───── DATA SUPPLIED ─────

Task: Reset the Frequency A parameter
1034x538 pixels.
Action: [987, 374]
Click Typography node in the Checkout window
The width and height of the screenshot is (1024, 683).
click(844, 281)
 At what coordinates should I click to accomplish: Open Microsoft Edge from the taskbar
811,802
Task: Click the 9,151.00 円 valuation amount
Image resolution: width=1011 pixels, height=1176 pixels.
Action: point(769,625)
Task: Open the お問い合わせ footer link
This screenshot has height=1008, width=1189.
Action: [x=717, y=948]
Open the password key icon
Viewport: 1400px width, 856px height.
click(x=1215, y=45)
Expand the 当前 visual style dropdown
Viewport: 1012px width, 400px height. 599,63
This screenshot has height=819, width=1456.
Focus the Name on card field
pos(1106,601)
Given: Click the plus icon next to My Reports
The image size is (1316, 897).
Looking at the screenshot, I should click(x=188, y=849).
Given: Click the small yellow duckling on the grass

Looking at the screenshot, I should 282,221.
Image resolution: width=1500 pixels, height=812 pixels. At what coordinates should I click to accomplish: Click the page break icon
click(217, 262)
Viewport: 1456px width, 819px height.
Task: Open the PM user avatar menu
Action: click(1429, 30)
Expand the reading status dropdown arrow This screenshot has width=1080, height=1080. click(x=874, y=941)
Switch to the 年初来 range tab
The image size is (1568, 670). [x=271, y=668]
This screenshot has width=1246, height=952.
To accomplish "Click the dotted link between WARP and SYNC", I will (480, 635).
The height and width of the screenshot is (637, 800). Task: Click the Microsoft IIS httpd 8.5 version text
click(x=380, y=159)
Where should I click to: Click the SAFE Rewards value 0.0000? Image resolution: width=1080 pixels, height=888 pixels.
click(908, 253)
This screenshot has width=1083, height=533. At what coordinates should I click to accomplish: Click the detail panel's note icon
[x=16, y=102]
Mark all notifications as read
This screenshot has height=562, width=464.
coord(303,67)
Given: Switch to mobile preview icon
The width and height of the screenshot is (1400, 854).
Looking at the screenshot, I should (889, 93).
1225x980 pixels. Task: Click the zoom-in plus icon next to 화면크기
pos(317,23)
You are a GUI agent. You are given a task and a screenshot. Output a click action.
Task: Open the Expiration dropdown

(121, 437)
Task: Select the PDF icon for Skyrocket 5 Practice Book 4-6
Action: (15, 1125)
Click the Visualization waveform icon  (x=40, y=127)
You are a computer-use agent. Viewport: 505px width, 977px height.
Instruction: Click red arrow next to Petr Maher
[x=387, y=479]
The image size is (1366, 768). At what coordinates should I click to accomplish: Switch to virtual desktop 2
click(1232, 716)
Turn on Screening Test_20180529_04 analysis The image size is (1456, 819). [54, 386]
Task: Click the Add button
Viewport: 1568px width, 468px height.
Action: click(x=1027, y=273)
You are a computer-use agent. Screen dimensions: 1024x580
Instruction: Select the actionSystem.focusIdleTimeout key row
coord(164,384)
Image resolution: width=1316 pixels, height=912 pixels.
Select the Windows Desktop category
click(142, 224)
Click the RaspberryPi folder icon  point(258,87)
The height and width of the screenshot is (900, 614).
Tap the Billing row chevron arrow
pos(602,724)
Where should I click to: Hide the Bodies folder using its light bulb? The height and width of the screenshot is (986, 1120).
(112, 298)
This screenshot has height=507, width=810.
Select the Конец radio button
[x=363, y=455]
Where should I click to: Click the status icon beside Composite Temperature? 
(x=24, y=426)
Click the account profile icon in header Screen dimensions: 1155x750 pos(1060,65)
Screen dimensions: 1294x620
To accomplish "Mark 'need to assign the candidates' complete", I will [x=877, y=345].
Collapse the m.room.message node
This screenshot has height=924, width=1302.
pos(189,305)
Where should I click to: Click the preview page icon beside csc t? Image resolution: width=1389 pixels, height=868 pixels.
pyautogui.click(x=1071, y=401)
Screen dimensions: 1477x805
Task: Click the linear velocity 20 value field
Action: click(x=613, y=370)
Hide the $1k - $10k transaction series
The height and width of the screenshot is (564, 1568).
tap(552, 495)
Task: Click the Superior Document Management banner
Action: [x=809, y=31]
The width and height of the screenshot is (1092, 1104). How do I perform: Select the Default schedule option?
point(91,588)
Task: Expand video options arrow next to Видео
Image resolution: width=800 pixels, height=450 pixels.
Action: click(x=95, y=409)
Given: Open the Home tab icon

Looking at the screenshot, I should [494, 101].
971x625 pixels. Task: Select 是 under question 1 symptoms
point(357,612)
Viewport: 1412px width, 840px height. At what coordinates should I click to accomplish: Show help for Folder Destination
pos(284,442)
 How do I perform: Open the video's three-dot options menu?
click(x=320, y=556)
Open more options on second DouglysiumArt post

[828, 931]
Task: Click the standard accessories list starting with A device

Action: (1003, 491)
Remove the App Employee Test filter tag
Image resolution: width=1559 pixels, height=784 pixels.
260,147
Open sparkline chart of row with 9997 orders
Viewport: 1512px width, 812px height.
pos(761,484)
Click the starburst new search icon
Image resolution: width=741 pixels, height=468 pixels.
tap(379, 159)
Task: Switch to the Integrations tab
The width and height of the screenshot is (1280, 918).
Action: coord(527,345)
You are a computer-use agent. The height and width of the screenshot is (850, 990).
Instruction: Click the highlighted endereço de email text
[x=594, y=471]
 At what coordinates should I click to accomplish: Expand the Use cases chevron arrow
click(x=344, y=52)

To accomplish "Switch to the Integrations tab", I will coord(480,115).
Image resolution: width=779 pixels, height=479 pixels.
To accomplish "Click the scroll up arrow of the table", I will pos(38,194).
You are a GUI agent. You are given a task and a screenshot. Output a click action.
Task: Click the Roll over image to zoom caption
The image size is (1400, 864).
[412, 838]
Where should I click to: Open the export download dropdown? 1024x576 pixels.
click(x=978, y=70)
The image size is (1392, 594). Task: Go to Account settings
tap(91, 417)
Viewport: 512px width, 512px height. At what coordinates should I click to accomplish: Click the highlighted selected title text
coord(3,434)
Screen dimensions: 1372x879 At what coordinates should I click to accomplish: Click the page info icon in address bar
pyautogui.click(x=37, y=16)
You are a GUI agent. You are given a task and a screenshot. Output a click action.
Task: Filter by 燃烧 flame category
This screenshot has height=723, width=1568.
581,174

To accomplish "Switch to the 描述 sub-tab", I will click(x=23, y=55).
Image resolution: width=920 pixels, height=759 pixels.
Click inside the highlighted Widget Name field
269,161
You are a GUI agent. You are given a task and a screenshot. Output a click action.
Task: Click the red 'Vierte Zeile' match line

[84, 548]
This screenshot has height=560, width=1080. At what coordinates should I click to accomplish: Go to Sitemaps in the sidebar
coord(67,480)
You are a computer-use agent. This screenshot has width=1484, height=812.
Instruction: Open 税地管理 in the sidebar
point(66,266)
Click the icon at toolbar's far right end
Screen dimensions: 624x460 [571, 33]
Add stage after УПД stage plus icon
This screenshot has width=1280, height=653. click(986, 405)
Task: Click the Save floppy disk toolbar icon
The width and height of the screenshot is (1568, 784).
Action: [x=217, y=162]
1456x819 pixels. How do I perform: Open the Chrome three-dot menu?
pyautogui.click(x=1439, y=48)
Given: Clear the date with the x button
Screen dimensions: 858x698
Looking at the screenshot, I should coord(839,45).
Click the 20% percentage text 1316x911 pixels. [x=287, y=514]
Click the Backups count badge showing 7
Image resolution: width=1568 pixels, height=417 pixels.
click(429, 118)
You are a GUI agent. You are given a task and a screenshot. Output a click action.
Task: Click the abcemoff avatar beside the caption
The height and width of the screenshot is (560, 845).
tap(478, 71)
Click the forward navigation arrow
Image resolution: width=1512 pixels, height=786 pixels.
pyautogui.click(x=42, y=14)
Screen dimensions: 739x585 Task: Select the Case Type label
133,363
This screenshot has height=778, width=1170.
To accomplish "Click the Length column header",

─────

• WHAT THE TASK ASKS
Render the lines of the records above as a Markdown table with two columns, Index and Text, numbering each row and leaving out blank lines.

• WRITTEN SOLUTION
| Index | Text |
|---|---|
| 1 | Task: Reset the Frequency A parameter |
| 2 | 1034x538 pixels. |
| 3 | Action: [987, 374] |
| 4 | Click Typography node in the Checkout window |
| 5 | The width and height of the screenshot is (1024, 683). |
| 6 | click(844, 281) |
| 7 |  At what coordinates should I click to accomplish: Open Microsoft Edge from the taskbar |
| 8 | 811,802 |
| 9 | Task: Click the 9,151.00 円 valuation amount |
| 10 | Image resolution: width=1011 pixels, height=1176 pixels. |
| 11 | Action: point(769,625) |
| 12 | Task: Open the お問い合わせ footer link |
| 13 | This screenshot has height=1008, width=1189. |
| 14 | Action: [x=717, y=948] |
| 15 | Open the password key icon |
| 16 | Viewport: 1400px width, 856px height. |
| 17 | click(x=1215, y=45) |
| 18 | Expand the 当前 visual style dropdown |
| 19 | Viewport: 1012px width, 400px height. 599,63 |
| 20 | This screenshot has height=819, width=1456. |
| 21 | Focus the Name on card field |
| 22 | pos(1106,601) |
| 23 | Given: Click the plus icon next to My Reports |
| 24 | The image size is (1316, 897). |
| 25 | Looking at the screenshot, I should click(x=188, y=849). |
| 26 | Given: Click the small yellow duckling on the grass |
| 27 | Looking at the screenshot, I should 282,221. |
| 28 | Image resolution: width=1500 pixels, height=812 pixels. At what coordinates should I click to accomplish: Click the page break icon |
| 29 | click(217, 262) |
| 30 | Viewport: 1456px width, 819px height. |
| 31 | Task: Open the PM user avatar menu |
| 32 | Action: click(1429, 30) |
| 33 | Expand the reading status dropdown arrow This screenshot has width=1080, height=1080. click(x=874, y=941) |
| 34 | Switch to the 年初来 range tab |
| 35 | The image size is (1568, 670). [x=271, y=668] |
| 36 | This screenshot has width=1246, height=952. |
| 37 | To accomplish "Click the dotted link between WARP and SYNC", I will (480, 635). |
| 38 | The height and width of the screenshot is (637, 800). Task: Click the Microsoft IIS httpd 8.5 version text |
| 39 | click(x=380, y=159) |
| 40 | Where should I click to: Click the SAFE Rewards value 0.0000? Image resolution: width=1080 pixels, height=888 pixels. |
| 41 | click(908, 253) |
| 42 | This screenshot has width=1083, height=533. At what coordinates should I click to accomplish: Click the detail panel's note icon |
| 43 | [x=16, y=102] |
| 44 | Mark all notifications as read |
| 45 | This screenshot has height=562, width=464. |
| 46 | coord(303,67) |
| 47 | Given: Switch to mobile preview icon |
| 48 | The width and height of the screenshot is (1400, 854). |
| 49 | Looking at the screenshot, I should (889, 93). |
| 50 | 1225x980 pixels. Task: Click the zoom-in plus icon next to 화면크기 |
| 51 | pos(317,23) |
| 52 | You are a GUI agent. You are given a task and a screenshot. Output a click action. |
| 53 | Task: Open the Expiration dropdown |
| 54 | (121, 437) |
| 55 | Task: Select the PDF icon for Skyrocket 5 Practice Book 4-6 |
| 56 | Action: (15, 1125) |
| 57 | Click the Visualization waveform icon  (x=40, y=127) |
| 58 | You are a computer-use agent. Viewport: 505px width, 977px height. |
| 59 | Instruction: Click red arrow next to Petr Maher |
| 60 | [x=387, y=479] |
| 61 | The image size is (1366, 768). At what coordinates should I click to accomplish: Switch to virtual desktop 2 |
| 62 | click(1232, 716) |
| 63 | Turn on Screening Test_20180529_04 analysis The image size is (1456, 819). [54, 386] |
| 64 | Task: Click the Add button |
| 65 | Viewport: 1568px width, 468px height. |
| 66 | Action: click(x=1027, y=273) |
| 67 | You are a computer-use agent. Screen dimensions: 1024x580 |
| 68 | Instruction: Select the actionSystem.focusIdleTimeout key row |
| 69 | coord(164,384) |
| 70 | Image resolution: width=1316 pixels, height=912 pixels. |
| 71 | Select the Windows Desktop category |
| 72 | click(142, 224) |
| 73 | Click the RaspberryPi folder icon  point(258,87) |
| 74 | The height and width of the screenshot is (900, 614). |
| 75 | Tap the Billing row chevron arrow |
| 76 | pos(602,724) |
| 77 | Where should I click to: Hide the Bodies folder using its light bulb? The height and width of the screenshot is (986, 1120). |
| 78 | (112, 298) |
| 79 | This screenshot has height=507, width=810. |
| 80 | Select the Конец radio button |
| 81 | [x=363, y=455] |
| 82 | Where should I click to: Click the status icon beside Composite Temperature?  |
| 83 | (x=24, y=426) |
| 84 | Click the account profile icon in header Screen dimensions: 1155x750 pos(1060,65) |
| 85 | Screen dimensions: 1294x620 |
| 86 | To accomplish "Mark 'need to assign the candidates' complete", I will [x=877, y=345]. |
| 87 | Collapse the m.room.message node |
| 88 | This screenshot has height=924, width=1302. |
| 89 | pos(189,305) |
| 90 | Where should I click to: Click the preview page icon beside csc t? Image resolution: width=1389 pixels, height=868 pixels. |
| 91 | pyautogui.click(x=1071, y=401) |
| 92 | Screen dimensions: 1477x805 |
| 93 | Task: Click the linear velocity 20 value field |
| 94 | Action: click(x=613, y=370) |
| 95 | Hide the $1k - $10k transaction series |
| 96 | The height and width of the screenshot is (564, 1568). |
| 97 | tap(552, 495) |
| 98 | Task: Click the Superior Document Management banner |
| 99 | Action: [x=809, y=31] |
| 100 | The width and height of the screenshot is (1092, 1104). How do I perform: Select the Default schedule option? |
| 101 | point(91,588) |
| 102 | Task: Expand video options arrow next to Видео |
| 103 | Image resolution: width=800 pixels, height=450 pixels. |
| 104 | Action: click(x=95, y=409) |
| 105 | Given: Open the Home tab icon |
| 106 | Looking at the screenshot, I should [494, 101]. |
| 107 | 971x625 pixels. Task: Select 是 under question 1 symptoms |
| 108 | point(357,612) |
| 109 | Viewport: 1412px width, 840px height. At what coordinates should I click to accomplish: Show help for Folder Destination |
| 110 | pos(284,442) |
| 111 |  How do I perform: Open the video's three-dot options menu? |
| 112 | click(x=320, y=556) |
| 113 | Open more options on second DouglysiumArt post |
| 114 | [828, 931] |
| 115 | Task: Click the standard accessories list starting with A device |
| 116 | Action: (1003, 491) |
| 117 | Remove the App Employee Test filter tag |
| 118 | Image resolution: width=1559 pixels, height=784 pixels. |
| 119 | 260,147 |
| 120 | Open sparkline chart of row with 9997 orders |
| 121 | Viewport: 1512px width, 812px height. |
| 122 | pos(761,484) |
| 123 | Click the starburst new search icon |
| 124 | Image resolution: width=741 pixels, height=468 pixels. |
| 125 | tap(379, 159) |
| 126 | Task: Switch to the Integrations tab |
| 127 | The width and height of the screenshot is (1280, 918). |
| 128 | Action: coord(527,345) |
| 129 | You are a computer-use agent. The height and width of the screenshot is (850, 990). |
| 130 | Instruction: Click the highlighted endereço de email text |
| 131 | [x=594, y=471] |
| 132 |  At what coordinates should I click to accomplish: Expand the Use cases chevron arrow |
| 133 | click(x=344, y=52) |
| 134 | To accomplish "Switch to the Integrations tab", I will coord(480,115). |
| 135 | Image resolution: width=779 pixels, height=479 pixels. |
| 136 | To accomplish "Click the scroll up arrow of the table", I will pos(38,194). |
| 137 | You are a GUI agent. You are given a task and a screenshot. Output a click action. |
| 138 | Task: Click the Roll over image to zoom caption |
| 139 | The image size is (1400, 864). |
| 140 | [412, 838] |
| 141 | Where should I click to: Open the export download dropdown? 1024x576 pixels. |
| 142 | click(x=978, y=70) |
| 143 | The image size is (1392, 594). Task: Go to Account settings |
| 144 | tap(91, 417) |
| 145 | Viewport: 512px width, 512px height. At what coordinates should I click to accomplish: Click the highlighted selected title text |
| 146 | coord(3,434) |
| 147 | Screen dimensions: 1372x879 At what coordinates should I click to accomplish: Click the page info icon in address bar |
| 148 | pyautogui.click(x=37, y=16) |
| 149 | You are a GUI agent. You are given a task and a screenshot. Output a click action. |
| 150 | Task: Filter by 燃烧 flame category |
| 151 | This screenshot has height=723, width=1568. |
| 152 | 581,174 |
| 153 | To accomplish "Switch to the 描述 sub-tab", I will click(x=23, y=55). |
| 154 | Image resolution: width=920 pixels, height=759 pixels. |
| 155 | Click inside the highlighted Widget Name field |
| 156 | 269,161 |
| 157 | You are a GUI agent. You are given a task and a screenshot. Output a click action. |
| 158 | Task: Click the red 'Vierte Zeile' match line |
| 159 | [84, 548] |
| 160 | This screenshot has height=560, width=1080. At what coordinates should I click to accomplish: Go to Sitemaps in the sidebar |
| 161 | coord(67,480) |
| 162 | You are a computer-use agent. This screenshot has width=1484, height=812. |
| 163 | Instruction: Open 税地管理 in the sidebar |
| 164 | point(66,266) |
| 165 | Click the icon at toolbar's far right end |
| 166 | Screen dimensions: 624x460 [571, 33] |
| 167 | Add stage after УПД stage plus icon |
| 168 | This screenshot has width=1280, height=653. click(986, 405) |
| 169 | Task: Click the Save floppy disk toolbar icon |
| 170 | The width and height of the screenshot is (1568, 784). |
| 171 | Action: [x=217, y=162] |
| 172 | 1456x819 pixels. How do I perform: Open the Chrome three-dot menu? |
| 173 | pyautogui.click(x=1439, y=48) |
| 174 | Given: Clear the date with the x button |
| 175 | Screen dimensions: 858x698 |
| 176 | Looking at the screenshot, I should coord(839,45). |
| 177 | Click the 20% percentage text 1316x911 pixels. [x=287, y=514] |
| 178 | Click the Backups count badge showing 7 |
| 179 | Image resolution: width=1568 pixels, height=417 pixels. |
| 180 | click(429, 118) |
| 181 | You are a GUI agent. You are given a task and a screenshot. Output a click action. |
| 182 | Task: Click the abcemoff avatar beside the caption |
| 183 | The height and width of the screenshot is (560, 845). |
| 184 | tap(478, 71) |
| 185 | Click the forward navigation arrow |
| 186 | Image resolution: width=1512 pixels, height=786 pixels. |
| 187 | pyautogui.click(x=42, y=14) |
| 188 | Screen dimensions: 739x585 Task: Select the Case Type label |
| 189 | 133,363 |
| 190 | This screenshot has height=778, width=1170. |
| 191 | To accomplish "Click the Length column header", |